* Quelldokument:

◆ ◆ ◆ ◆

Pflegerin soll Patienten versteckt haben
Der am 5. Oktober aus der LVR-Klinik Viersen entwichene Strafgefangene hat sich in der Nacht zu Freitag selbst gestellt. Jetzt ermittelt die Polizei gegen eine Pflegerin der Einrichtung wegen des Verdachts der Gefangenenbefreiung.
VIERSEN Der aus der LVR-Klinik in Viersen-Süchteln entwichene Strafgefangene, nach dem die Polizei zwei Wochen gesucht hat, ist zurück. Wie eine Sprecherin des Landschaftsverbands Rheinland (LVR) am Freitag mitteilte, hatte sich der 26-Jährige in der Nacht zu Freitag selbst gestellt. Er war am 5. Oktober von einem genehmigten, unbegleiteten Ausgang nicht zurückgekehrt. Eine Pflegerin soll ihm Unterschlupf gewährt haben. Jetzt wird gegen die Frau ermittelt.
Der junge Mann befand sich seit fünfeinhalb Jahren als Patient in der LVR-Klinik. Er war wegen räuberischer Erpressung und Körperverletzung verurteilt, aber als schuldunfähig eingestuft worden. Deshalb wurde er nach Paragraph 63 des Strafgesetzbuches im Maßregelvollzug untergebracht, nicht im Gefängnis. Die Unterbringung in einem psychiatrischen Krankenhaus wird dann angeordnet, wenn damit zu rechnen ist, dass der Täter infolge seines Zustands erneut erhebliche rechtswidrige Taten begehen wird und für die Allgemeinheit gefährlich ist.
Da sich der 26-Jährige über einen längeren Zeitraum als zuverlässig erwiesen habe, habe es einige Lockerungen gegeben, erläuterte die LVR-Sprecherin auf Anfrage unserer Redaktion. So sei ihm unbegleiteter Ausgang gewährt worden. Damit es nun zunächst vorbei: Wie der LVR mitteilte, befinde sich der Mann nun im gesicherten Bereich der forensischen Abteilung. Hinweise darauf, dass der Mann in den vergangenen zwei Wochen Straftaten begangen oder Drogen konsumiert haben könne, lägen nicht vor, erklärte die LVR-Sprecherin.
Fünf Tage nach dem Verschwinden des Mannes veröffentlichte die Polizei in der Hoffnung auf Hinweise aus der Bevölkerung ein Foto des Mannes und seinen Namen. Eine Eigenoder Fremdgefährdung könne nicht ausgeschlossen werden. Wer den Mann sehe, solle ihn deshalb nicht ansprechen, sondern sich ruhig verhalten und die Polizei rufen. Schon vor der Herausgabe der Öffentlichkeitsfahndung habe die Polizei nach dem Mann gesucht, erklärte eine Polizeisprecherin nach der Rückkehr des Strafgefangenen. Doch alle Anstrengungen der Polizei, den 26-Jährigen zu finden, liefen ins Leere, sodass ein Gericht schließlich die öffentliche Fahndung mit Foto und Namen erlaubte. Wie die Polizei nun mitteilte, habe sich der 26-Jährige offenbar aufgrund des Fahndungsdrucks freiwillig gestellt und sei in die Klinik zurückgekehrt.

◆ ◆ ◆ ◆

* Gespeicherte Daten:
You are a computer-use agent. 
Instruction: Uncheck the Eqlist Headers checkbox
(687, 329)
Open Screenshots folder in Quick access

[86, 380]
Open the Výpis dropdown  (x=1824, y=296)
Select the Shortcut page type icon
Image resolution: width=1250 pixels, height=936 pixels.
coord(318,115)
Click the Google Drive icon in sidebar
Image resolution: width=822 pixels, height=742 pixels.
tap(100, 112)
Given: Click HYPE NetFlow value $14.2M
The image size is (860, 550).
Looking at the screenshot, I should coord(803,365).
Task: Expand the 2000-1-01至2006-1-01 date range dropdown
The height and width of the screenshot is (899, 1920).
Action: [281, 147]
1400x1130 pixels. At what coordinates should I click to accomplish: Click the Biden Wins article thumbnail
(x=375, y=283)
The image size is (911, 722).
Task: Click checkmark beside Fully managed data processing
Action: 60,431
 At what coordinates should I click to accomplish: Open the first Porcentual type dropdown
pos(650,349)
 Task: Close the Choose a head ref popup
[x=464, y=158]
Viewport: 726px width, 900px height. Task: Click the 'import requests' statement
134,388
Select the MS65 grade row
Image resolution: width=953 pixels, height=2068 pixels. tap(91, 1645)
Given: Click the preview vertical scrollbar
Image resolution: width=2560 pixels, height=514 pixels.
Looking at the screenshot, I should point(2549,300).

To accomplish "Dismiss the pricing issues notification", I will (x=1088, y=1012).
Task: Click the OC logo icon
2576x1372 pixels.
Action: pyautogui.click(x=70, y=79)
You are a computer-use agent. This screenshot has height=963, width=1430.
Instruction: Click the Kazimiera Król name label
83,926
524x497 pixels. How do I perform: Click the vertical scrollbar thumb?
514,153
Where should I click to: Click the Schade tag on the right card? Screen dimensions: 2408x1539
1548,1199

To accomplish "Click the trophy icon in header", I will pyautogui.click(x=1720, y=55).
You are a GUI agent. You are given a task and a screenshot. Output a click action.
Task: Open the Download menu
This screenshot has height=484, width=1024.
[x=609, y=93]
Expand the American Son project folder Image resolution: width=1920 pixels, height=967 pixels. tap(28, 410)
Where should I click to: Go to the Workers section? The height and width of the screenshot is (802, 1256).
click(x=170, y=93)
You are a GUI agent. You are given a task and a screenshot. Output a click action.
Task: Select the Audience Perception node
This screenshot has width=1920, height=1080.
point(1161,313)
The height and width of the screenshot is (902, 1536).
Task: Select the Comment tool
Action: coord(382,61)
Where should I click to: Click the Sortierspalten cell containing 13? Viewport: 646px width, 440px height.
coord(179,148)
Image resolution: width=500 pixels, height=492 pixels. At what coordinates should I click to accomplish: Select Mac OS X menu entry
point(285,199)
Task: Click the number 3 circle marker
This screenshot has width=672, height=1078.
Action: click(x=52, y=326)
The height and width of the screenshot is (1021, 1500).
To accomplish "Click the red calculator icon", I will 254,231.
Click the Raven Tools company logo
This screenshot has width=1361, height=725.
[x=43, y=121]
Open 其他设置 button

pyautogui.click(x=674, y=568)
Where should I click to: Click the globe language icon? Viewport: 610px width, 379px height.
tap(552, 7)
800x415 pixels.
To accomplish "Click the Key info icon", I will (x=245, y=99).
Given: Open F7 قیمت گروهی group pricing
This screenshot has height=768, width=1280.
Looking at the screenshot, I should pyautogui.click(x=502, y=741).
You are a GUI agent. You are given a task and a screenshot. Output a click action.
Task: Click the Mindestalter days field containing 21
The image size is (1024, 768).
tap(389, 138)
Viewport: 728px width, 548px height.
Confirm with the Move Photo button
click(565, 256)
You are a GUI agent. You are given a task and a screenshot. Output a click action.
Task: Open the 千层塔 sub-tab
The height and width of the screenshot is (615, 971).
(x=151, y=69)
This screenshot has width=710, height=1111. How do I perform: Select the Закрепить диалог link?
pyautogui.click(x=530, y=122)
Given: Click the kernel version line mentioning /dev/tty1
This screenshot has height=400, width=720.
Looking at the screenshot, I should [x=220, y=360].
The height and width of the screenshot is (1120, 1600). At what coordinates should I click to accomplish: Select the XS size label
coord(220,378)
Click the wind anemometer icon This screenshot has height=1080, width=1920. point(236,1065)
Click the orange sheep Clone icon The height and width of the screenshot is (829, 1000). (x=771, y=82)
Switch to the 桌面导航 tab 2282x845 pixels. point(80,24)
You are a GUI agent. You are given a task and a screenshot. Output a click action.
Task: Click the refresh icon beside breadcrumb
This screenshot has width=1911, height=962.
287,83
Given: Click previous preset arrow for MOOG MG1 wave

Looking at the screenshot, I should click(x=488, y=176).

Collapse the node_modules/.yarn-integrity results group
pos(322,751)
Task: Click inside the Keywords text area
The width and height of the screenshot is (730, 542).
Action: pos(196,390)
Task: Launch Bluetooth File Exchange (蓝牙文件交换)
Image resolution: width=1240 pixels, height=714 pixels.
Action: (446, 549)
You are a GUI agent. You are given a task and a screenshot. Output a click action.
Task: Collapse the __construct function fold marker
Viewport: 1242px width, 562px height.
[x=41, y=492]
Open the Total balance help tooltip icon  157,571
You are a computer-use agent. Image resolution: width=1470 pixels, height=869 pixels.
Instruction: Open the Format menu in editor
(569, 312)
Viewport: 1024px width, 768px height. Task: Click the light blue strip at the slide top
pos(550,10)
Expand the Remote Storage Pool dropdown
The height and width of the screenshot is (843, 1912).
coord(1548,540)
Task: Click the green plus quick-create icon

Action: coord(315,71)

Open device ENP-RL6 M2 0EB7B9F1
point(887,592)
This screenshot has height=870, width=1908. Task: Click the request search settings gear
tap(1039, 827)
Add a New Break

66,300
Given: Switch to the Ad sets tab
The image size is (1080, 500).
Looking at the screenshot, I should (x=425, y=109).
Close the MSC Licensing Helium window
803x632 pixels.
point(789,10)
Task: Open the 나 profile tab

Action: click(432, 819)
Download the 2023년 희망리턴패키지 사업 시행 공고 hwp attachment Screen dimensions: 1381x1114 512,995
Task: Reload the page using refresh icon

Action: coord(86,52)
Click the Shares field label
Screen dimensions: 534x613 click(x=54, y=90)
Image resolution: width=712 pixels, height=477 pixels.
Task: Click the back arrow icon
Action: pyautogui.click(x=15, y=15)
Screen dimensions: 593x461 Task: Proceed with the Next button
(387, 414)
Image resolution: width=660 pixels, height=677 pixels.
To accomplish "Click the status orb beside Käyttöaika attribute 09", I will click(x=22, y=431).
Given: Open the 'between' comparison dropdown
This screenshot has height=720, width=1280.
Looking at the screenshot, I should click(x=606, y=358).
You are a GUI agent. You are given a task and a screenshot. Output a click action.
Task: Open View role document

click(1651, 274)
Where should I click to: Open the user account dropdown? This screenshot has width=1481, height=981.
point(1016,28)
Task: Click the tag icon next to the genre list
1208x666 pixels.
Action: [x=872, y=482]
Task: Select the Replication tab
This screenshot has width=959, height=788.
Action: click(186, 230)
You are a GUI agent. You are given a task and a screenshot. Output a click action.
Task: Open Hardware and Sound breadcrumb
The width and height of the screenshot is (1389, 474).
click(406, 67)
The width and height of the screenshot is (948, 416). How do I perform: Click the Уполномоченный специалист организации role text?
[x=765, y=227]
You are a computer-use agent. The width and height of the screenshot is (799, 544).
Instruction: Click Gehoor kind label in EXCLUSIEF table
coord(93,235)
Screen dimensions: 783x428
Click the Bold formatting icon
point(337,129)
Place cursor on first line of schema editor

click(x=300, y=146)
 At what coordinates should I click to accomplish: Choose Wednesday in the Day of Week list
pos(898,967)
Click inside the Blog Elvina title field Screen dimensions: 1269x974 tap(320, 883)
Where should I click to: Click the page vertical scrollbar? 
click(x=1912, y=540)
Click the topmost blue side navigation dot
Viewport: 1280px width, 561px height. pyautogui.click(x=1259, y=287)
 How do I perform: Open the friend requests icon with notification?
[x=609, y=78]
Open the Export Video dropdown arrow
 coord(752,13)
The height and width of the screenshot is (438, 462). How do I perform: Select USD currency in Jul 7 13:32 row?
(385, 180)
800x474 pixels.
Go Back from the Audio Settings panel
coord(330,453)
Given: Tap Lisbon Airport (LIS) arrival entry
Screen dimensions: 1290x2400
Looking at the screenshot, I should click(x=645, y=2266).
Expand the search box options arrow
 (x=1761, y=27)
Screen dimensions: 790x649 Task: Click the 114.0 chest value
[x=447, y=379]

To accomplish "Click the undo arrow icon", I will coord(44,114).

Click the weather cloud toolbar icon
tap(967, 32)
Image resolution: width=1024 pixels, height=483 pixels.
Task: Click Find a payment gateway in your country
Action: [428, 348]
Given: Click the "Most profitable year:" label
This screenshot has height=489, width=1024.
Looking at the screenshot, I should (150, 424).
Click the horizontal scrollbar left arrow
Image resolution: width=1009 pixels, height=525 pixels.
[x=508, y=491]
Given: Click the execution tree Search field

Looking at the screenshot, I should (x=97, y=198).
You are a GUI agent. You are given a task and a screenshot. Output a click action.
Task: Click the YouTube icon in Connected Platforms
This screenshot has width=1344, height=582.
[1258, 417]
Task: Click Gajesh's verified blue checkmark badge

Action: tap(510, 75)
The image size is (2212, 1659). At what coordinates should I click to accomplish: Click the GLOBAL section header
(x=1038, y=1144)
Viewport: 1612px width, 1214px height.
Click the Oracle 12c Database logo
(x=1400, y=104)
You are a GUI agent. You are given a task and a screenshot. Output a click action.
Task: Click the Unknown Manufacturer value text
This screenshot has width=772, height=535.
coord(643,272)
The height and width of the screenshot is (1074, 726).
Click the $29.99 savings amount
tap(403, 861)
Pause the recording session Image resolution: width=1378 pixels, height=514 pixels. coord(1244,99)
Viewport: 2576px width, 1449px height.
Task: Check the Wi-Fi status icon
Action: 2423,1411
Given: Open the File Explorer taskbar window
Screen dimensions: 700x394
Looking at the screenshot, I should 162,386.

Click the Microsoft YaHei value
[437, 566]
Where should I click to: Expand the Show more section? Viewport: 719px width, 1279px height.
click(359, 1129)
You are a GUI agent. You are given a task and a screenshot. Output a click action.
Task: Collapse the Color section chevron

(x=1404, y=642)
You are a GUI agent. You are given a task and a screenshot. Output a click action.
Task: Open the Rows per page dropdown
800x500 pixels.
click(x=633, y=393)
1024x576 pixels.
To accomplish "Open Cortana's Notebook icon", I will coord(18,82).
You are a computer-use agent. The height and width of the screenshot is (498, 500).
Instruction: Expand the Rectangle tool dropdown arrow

◆ ◆ ◆ ◆

* Aufgabe A:
Beantworten Sie bitte diese Fragen zum Artikel:
(i) Seit wie vielen Jahren war der Mann Patient in der LVR-Klinik?
(ii) Wegen welcher Taten war er verurteilt worden?
(iii) Wie viele Tage nach seinem Verschwinden veröffentlichte die Polizei ein Foto und seinen Namen?
* Aufgabe B: Tippen Sie aus dem Artikel den Teil ab, der mit den Worten „Da sich der“ beginnt und mit „erklärte die LVR-Sprecherin.“ endet.

* Antwortfeld A:
(i) Seit fünfeinhalb Jahren.
(ii) Wegen räuberischer Erpressung und Körperverletzung.
(iii) Fünf Tage danach.

* Antwortfeld B:
Da sich der 26-Jährige über einen längeren Zeitraum als zuverlässig erwiesen habe, habe es einige Lockerungen gegeben, erläuterte die LVR-Sprecherin auf Anfrage unserer Redaktion. So sei ihm unbegleiteter Ausgang gewährt worden. Damit es nun zunächst vorbei: Wie der LVR mitteilte, befinde sich der Mann nun im gesicherten Bereich der forensischen Abteilung. Hinweise darauf, dass der Mann in den vergangenen zwei Wochen Straftaten begangen oder Drogen konsumiert haben könne, lägen nicht vor, erklärte die LVR-Sprecherin.